Leaders at Ronald Reagan UCLA Medical Center, where as many as 179 people were exposed to drug-resistant bacteria while undergoing endoscopic procedures, say the manufacturer-recommended protocols they followed were inadequate.
Between Oct. 3 and Jan. 28, two patients at the Los Angeles hospital died and as many as seven others were infected with carbapenem-resistant enterobacteriaceae, or CRE, an infection resistant to most antibiotics. They were exposed while undergoing endoscopic retrograde cholangiopancreatography procedures, said Dr. Zachary Rubin, UCLA Medical Center's director of clinical epidemiology and infection prevention.
His hospital's outbreak and several other recent outbreaks involving duodenoscopes suggest the problem may lie with the recommendations from the manufacturers, Rubin said. The ERCP procedures are a minimally invasive way to treat blockages in the pancreas and bile duct.
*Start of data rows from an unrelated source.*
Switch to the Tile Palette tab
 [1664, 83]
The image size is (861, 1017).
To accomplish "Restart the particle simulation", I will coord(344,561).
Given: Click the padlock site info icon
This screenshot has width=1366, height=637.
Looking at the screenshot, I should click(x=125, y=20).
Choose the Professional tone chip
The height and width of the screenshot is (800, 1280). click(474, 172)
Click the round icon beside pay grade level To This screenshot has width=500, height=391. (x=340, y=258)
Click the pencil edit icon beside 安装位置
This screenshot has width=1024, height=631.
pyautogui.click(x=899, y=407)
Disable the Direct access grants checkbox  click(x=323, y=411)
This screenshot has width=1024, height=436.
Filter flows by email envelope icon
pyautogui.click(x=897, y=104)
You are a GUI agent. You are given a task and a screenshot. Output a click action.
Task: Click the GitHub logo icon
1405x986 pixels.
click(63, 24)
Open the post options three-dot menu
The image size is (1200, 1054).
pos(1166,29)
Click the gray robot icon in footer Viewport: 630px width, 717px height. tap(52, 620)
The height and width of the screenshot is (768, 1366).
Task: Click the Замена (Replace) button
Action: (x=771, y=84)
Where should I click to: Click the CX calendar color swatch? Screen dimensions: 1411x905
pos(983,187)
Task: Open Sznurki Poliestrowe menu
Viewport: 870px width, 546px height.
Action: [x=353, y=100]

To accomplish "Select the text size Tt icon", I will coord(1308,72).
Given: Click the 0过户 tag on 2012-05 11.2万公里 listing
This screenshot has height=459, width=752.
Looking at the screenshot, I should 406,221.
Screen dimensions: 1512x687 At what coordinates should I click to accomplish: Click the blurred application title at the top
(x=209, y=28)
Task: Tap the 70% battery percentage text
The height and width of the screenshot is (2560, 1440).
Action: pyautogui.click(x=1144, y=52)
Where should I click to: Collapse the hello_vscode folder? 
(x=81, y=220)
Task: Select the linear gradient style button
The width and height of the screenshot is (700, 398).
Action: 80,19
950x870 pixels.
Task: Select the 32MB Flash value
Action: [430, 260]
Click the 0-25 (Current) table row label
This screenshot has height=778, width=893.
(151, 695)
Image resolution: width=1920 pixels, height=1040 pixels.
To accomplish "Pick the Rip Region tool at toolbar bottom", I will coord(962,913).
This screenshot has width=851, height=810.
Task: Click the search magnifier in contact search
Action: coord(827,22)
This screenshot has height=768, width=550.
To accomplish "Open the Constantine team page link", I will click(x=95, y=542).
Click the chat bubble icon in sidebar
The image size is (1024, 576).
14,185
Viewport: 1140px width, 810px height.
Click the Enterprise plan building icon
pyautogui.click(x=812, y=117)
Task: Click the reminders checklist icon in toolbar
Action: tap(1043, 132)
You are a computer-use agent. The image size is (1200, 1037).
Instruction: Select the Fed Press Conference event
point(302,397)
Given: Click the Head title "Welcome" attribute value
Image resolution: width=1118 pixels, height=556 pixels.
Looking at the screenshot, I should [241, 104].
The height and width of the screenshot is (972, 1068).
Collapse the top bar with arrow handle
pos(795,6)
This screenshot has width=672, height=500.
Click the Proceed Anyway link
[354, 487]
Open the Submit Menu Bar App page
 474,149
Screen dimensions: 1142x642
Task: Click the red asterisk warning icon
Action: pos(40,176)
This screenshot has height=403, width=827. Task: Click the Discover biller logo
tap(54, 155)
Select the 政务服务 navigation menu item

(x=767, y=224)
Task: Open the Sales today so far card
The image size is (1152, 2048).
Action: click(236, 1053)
UCLA officials said their investigation found that staff fully adhered to the manufacturer's recommendations on properly sterilizing the devices. “The fact that we've identified this infection in a couple of different hospitals now suggests that the routine process we were using was just not quite adequate even though at the time they were FDA-approved,” Rubin said.
In response to the UCLA outbreak, the FDA issued an advisory last week that the complex designs of duodenoscopes “might impede the ability to effectively clean, disinfect and sterilize reusable devices.” The agency acknowledged that even strict adherence to manufacturers' disinfection instructions will not fully eliminate the risk.